ADNAN OKTAR DAVASI'NIN HER SAFHASINDA ADALET VE HUKUK NASIL AYAKLAR ALTINA ALINDI? –2–

İDDİANAMENİN SEFALETİ VE DOSYA SAVCILARININ TARAFSIZLIKLARINI YİTİRDİĞİNİN BAZI DELİLLERİ (2018-2019)


  Adnan Oktar Davası'nın savcıları SORUŞTURMANIN (VE KOVUŞTURMANIN) HİÇBİR AŞAMASINDA ADİL VE TARAFSIZ DAVRANMADILAR. CMK m.160/2 uyarınca "şüphelinin lehine ve aleyhine olan delilleri toplayarak muhafaza altına almakla ve şüphelinin haklarını korumakla" yükümlü oldukları halde LEHE HİÇBİR DELİLİ TOPLAMADILAR. HATTA SUNULAN SAVUNMA DELİLLERİNİN BİR KISMINI DOSYAYA KABUL ETMEDİLER.
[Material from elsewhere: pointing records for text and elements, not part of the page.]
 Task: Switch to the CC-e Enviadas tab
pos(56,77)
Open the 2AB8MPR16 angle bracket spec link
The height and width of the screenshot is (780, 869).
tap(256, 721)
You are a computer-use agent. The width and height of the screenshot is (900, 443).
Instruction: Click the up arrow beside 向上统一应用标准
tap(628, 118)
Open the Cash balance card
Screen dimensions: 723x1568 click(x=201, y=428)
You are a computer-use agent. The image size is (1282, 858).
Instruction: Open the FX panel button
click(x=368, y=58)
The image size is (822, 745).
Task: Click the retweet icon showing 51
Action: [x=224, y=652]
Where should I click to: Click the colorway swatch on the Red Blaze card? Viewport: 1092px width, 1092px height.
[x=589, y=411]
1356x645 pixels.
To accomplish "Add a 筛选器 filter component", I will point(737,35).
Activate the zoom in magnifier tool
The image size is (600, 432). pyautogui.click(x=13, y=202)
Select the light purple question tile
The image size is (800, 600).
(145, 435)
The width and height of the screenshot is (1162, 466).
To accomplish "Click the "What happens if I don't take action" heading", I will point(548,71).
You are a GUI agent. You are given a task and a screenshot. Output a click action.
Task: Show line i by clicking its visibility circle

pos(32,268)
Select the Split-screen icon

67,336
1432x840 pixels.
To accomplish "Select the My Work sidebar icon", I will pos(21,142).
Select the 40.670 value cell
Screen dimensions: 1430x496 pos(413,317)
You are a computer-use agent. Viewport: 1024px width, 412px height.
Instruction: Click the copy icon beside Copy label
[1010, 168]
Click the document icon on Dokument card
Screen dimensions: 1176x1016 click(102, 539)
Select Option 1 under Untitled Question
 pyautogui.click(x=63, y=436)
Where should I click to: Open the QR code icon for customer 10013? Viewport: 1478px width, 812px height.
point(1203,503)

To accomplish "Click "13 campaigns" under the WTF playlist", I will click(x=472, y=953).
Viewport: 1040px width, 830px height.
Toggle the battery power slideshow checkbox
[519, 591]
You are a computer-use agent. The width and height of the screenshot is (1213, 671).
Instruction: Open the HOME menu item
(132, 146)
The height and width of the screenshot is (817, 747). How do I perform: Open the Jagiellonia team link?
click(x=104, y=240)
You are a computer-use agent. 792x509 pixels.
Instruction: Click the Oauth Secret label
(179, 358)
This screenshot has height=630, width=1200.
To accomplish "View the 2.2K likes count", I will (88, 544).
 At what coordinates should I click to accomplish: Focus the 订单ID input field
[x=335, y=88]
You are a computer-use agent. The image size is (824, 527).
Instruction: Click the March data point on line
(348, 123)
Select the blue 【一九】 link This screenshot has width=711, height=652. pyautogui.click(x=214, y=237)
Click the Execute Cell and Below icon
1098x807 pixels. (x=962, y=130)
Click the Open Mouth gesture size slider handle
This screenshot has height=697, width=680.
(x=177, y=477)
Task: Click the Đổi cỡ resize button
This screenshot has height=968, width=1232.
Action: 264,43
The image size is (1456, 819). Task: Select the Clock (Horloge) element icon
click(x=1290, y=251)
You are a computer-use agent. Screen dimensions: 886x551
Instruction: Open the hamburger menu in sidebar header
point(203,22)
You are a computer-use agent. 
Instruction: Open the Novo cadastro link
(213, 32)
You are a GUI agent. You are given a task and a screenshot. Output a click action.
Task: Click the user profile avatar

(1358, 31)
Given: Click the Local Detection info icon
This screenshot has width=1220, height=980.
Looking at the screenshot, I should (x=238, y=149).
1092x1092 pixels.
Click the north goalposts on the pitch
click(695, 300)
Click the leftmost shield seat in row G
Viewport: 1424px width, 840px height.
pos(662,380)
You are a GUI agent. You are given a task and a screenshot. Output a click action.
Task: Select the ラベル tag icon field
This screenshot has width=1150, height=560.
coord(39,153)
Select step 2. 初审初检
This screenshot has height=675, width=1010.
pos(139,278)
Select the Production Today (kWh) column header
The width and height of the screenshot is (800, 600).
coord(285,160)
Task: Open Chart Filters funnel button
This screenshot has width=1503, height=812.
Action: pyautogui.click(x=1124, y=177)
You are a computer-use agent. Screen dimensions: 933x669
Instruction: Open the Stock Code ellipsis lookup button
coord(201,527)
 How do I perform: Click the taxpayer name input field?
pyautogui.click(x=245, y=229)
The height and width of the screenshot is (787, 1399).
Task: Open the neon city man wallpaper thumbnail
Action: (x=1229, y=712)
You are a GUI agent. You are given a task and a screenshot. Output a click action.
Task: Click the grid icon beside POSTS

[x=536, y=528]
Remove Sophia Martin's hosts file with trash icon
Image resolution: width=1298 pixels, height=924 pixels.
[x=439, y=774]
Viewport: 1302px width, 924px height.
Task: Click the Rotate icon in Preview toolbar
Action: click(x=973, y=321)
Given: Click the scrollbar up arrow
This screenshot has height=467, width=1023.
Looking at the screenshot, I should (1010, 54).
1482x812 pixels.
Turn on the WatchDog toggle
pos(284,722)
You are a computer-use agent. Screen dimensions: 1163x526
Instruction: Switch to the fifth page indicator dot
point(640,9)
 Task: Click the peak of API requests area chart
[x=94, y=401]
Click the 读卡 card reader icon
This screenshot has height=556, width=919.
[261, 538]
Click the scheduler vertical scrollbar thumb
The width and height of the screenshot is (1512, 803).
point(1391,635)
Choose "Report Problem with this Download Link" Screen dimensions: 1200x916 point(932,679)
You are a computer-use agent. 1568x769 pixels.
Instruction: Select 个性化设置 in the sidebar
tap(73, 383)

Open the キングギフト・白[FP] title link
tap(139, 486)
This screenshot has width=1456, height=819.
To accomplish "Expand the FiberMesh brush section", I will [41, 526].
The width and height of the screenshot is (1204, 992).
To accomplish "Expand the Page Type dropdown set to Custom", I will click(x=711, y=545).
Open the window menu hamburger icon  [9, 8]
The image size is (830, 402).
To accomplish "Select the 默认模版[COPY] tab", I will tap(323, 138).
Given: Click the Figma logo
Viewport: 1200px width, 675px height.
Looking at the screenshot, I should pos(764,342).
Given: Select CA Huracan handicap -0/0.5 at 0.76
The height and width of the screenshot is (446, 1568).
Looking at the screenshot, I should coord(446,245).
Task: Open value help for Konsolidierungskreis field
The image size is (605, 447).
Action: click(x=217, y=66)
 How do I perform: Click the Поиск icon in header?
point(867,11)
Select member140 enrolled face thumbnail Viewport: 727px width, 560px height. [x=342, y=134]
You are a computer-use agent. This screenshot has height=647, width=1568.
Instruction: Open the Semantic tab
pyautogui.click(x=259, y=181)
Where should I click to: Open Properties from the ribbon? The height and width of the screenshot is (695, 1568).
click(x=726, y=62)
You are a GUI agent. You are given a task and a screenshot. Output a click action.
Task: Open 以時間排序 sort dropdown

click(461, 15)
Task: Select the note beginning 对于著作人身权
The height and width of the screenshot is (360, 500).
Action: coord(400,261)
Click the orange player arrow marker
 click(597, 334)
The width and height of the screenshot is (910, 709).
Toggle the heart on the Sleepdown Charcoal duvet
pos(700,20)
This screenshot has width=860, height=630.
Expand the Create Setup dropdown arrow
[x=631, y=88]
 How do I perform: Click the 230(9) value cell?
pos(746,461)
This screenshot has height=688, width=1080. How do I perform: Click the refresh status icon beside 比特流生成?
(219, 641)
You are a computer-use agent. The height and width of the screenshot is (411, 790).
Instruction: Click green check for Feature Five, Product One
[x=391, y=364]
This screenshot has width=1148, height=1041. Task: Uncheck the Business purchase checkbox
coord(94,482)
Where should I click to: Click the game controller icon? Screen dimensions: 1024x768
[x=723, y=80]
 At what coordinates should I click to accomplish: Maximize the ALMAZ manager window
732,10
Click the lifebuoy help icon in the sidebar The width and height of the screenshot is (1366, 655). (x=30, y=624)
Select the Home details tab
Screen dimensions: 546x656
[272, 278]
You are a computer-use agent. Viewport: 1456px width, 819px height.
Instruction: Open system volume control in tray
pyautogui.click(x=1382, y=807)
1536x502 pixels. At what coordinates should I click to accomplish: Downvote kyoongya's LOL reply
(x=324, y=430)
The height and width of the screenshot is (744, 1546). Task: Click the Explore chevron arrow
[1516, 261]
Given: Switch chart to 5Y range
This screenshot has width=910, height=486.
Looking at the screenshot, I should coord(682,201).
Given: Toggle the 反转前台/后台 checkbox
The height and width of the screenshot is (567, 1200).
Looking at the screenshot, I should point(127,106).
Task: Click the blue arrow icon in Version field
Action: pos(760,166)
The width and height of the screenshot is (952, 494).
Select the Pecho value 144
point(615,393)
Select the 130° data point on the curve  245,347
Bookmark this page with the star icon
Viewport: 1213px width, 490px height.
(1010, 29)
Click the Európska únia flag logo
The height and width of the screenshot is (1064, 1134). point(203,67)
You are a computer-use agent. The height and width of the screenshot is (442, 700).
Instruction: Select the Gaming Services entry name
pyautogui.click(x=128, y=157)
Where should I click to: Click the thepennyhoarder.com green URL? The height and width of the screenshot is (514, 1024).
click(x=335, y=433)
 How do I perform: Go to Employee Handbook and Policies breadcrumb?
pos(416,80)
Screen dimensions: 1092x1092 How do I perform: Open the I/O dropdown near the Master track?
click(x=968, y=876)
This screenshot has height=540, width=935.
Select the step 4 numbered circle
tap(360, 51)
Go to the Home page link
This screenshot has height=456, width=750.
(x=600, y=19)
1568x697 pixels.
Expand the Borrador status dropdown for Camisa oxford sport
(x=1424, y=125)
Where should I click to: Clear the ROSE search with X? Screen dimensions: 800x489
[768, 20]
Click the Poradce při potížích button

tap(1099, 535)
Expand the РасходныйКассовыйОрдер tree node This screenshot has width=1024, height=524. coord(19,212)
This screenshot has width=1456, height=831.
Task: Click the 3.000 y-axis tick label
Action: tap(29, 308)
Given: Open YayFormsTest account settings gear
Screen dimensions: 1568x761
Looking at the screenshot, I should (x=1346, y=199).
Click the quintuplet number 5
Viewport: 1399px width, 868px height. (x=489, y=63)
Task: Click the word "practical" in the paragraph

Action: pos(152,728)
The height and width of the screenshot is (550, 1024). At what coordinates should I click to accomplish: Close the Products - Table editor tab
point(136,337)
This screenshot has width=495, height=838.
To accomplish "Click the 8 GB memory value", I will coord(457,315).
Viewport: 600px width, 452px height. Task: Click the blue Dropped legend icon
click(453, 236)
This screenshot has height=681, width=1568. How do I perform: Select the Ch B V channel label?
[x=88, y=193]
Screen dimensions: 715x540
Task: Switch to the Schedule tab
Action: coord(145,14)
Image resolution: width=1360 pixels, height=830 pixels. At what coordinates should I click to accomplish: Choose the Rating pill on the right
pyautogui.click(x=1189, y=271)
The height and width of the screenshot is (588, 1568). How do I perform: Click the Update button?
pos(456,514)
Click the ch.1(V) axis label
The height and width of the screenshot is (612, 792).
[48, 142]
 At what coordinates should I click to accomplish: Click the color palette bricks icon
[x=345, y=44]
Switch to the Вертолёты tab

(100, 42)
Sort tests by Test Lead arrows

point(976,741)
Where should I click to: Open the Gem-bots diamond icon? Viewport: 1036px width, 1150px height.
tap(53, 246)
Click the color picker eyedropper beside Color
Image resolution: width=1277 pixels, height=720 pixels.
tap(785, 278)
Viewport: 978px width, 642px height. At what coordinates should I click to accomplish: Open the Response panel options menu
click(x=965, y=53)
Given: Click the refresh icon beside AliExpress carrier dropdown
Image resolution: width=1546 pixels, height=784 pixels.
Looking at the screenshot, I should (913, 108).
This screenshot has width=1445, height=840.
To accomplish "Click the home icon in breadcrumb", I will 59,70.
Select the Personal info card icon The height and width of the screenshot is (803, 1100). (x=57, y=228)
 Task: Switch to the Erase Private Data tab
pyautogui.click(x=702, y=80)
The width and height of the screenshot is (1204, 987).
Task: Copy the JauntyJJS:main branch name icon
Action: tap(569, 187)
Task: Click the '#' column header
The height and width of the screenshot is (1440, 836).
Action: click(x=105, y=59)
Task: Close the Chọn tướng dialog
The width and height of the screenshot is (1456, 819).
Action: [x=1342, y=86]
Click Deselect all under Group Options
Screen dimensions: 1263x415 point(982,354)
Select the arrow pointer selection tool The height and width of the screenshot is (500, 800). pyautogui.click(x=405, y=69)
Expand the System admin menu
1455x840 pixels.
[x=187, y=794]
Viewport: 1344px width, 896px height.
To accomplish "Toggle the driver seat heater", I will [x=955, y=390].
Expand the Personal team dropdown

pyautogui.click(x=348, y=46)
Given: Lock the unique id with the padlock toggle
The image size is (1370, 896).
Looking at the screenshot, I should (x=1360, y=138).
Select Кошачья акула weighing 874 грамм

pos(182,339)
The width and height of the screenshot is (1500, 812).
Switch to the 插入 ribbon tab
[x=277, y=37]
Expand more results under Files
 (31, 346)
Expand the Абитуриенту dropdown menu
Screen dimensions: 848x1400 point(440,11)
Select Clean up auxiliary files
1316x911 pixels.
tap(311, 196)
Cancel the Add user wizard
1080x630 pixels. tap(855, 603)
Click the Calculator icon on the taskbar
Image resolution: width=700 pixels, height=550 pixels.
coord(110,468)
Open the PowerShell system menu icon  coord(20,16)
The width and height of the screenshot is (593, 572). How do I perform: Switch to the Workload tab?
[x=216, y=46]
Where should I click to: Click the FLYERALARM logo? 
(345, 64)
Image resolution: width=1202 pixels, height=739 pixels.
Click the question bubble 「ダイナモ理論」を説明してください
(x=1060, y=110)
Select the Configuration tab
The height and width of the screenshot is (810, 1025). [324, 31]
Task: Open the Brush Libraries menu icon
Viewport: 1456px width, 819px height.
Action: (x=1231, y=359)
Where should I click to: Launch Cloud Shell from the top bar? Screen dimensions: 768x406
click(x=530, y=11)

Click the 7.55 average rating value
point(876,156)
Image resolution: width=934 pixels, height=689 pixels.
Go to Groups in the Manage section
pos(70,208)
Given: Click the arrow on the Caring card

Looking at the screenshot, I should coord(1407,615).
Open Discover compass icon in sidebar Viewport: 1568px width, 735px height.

Ω  Şüphelilerin lehine olan deliller KASITLI OLARAK GİZLENDİ.

Ω  İddianamenin neredeyse tamamı Sn. Adnan Oktar ve camiaya husumetli kişilerin ve tehdit edilerek korkutulan kişilerin soyut ve gerçek dışı ifadeleri ile oluşturuldu. Suç isnatlarına somut deliller aranmadı. Oysa, yargılamanın ileri aşamalarında SÖZ KONUSU DAYATILMIŞ KURGU İFADELERDE SAYISI 1000’LERİ GEÇEN ÇELİŞKİLER, YALANLAR VE GERÇEKLERİ ÇARPITAN BEYANLAR ORTAYA ÇIKTI.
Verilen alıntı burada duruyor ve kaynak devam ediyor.